Once a line is found to contain "slot", copy it out of the listing.
.....
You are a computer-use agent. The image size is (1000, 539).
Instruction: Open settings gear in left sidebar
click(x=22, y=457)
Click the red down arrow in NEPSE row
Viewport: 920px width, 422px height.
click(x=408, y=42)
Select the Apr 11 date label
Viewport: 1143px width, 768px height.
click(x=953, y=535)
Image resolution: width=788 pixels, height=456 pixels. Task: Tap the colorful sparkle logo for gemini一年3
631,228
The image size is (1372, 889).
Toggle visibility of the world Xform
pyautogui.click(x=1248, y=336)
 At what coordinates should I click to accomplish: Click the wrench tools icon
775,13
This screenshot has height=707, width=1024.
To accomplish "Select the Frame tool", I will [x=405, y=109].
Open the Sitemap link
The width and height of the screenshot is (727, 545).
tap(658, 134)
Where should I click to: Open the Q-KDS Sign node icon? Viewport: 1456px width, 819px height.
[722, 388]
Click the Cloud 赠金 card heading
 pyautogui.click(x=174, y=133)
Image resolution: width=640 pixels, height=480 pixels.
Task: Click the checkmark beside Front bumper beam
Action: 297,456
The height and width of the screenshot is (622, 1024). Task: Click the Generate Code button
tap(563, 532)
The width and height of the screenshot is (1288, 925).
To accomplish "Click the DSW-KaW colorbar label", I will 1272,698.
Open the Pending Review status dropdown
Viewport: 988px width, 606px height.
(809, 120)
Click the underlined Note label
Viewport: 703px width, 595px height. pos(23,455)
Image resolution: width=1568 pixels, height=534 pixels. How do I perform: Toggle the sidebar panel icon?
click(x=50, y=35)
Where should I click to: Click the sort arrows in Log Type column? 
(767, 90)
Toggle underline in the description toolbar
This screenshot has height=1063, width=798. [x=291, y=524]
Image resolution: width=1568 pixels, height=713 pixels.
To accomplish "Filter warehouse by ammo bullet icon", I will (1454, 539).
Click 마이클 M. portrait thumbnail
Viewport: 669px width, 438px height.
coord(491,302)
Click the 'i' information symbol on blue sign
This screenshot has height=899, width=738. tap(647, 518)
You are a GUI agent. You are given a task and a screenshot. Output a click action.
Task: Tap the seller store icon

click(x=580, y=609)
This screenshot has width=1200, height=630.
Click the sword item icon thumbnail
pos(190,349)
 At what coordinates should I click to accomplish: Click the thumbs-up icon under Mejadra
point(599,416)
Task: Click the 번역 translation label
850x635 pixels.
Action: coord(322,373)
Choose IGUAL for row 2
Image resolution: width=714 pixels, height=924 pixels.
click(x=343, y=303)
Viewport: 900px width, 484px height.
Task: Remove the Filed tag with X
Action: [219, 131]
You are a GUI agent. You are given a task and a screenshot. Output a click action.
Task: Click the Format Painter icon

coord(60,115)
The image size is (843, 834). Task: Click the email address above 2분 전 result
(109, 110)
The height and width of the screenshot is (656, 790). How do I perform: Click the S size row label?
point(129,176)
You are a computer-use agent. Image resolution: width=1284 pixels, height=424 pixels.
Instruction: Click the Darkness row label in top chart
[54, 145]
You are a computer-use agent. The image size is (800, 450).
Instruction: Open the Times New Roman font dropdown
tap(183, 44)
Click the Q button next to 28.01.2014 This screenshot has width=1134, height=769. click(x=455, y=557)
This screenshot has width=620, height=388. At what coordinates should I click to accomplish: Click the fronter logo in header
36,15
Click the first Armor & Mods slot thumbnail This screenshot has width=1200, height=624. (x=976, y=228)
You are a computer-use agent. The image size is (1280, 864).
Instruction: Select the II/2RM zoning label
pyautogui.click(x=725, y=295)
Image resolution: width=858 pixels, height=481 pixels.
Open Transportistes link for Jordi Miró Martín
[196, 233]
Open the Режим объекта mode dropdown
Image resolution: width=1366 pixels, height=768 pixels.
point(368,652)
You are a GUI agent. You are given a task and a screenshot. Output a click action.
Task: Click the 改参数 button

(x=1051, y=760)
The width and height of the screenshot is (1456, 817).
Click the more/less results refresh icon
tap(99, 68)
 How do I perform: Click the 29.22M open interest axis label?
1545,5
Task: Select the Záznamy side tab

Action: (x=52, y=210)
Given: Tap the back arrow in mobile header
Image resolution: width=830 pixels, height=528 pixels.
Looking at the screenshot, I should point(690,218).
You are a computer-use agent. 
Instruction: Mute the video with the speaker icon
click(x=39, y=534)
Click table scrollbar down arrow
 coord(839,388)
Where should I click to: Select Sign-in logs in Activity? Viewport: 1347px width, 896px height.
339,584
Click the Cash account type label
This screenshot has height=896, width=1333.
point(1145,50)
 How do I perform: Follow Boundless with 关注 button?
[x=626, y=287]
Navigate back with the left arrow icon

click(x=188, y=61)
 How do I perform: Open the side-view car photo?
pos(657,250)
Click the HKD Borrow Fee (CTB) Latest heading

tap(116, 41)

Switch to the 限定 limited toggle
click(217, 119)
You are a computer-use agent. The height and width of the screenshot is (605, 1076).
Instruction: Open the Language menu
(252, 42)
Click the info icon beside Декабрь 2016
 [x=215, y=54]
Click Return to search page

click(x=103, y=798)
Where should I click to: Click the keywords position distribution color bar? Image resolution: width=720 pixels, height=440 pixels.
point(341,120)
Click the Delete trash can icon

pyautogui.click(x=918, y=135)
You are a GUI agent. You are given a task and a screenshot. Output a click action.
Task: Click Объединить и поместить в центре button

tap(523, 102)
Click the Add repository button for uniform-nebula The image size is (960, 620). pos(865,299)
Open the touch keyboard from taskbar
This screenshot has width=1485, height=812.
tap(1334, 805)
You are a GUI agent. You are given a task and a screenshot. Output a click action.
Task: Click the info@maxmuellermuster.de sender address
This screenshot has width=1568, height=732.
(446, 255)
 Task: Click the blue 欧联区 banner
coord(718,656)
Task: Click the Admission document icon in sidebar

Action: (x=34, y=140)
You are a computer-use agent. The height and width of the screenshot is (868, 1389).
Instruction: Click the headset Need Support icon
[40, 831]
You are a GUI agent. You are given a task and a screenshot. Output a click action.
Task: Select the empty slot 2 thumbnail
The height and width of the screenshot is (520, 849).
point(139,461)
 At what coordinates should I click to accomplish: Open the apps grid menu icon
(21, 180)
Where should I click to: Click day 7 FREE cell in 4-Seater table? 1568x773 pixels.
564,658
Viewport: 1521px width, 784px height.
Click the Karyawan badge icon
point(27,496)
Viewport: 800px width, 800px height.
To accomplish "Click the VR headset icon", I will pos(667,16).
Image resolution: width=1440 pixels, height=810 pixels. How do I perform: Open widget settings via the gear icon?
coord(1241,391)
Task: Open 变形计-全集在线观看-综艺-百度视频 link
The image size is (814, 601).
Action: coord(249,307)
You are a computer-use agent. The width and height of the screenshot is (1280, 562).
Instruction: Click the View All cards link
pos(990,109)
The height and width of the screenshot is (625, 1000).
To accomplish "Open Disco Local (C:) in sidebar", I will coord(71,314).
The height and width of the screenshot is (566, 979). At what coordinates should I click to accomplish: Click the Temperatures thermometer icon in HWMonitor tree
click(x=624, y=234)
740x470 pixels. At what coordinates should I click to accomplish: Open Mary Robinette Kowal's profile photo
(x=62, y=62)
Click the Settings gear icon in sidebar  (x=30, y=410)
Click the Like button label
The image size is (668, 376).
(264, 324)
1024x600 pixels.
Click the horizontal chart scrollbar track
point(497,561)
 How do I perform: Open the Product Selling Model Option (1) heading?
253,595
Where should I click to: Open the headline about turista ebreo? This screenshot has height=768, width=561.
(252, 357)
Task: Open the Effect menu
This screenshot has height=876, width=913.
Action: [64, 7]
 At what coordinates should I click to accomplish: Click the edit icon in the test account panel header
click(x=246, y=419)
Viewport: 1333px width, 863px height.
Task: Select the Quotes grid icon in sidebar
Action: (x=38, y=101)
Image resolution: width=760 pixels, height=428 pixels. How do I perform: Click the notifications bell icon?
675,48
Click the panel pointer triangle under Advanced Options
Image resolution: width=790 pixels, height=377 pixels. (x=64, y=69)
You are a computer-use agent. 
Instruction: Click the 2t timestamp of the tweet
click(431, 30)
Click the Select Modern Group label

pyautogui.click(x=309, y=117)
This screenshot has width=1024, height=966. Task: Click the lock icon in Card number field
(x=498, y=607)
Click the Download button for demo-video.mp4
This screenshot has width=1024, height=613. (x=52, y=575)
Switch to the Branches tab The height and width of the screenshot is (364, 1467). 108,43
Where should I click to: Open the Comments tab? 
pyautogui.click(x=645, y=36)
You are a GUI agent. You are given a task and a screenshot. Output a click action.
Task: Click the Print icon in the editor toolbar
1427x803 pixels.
.....
▸ **Task answer**
Click the first Armor & Mods slot thumbnail This screenshot has width=1200, height=624. (x=976, y=228)
Task: Select the empty slot 2 thumbnail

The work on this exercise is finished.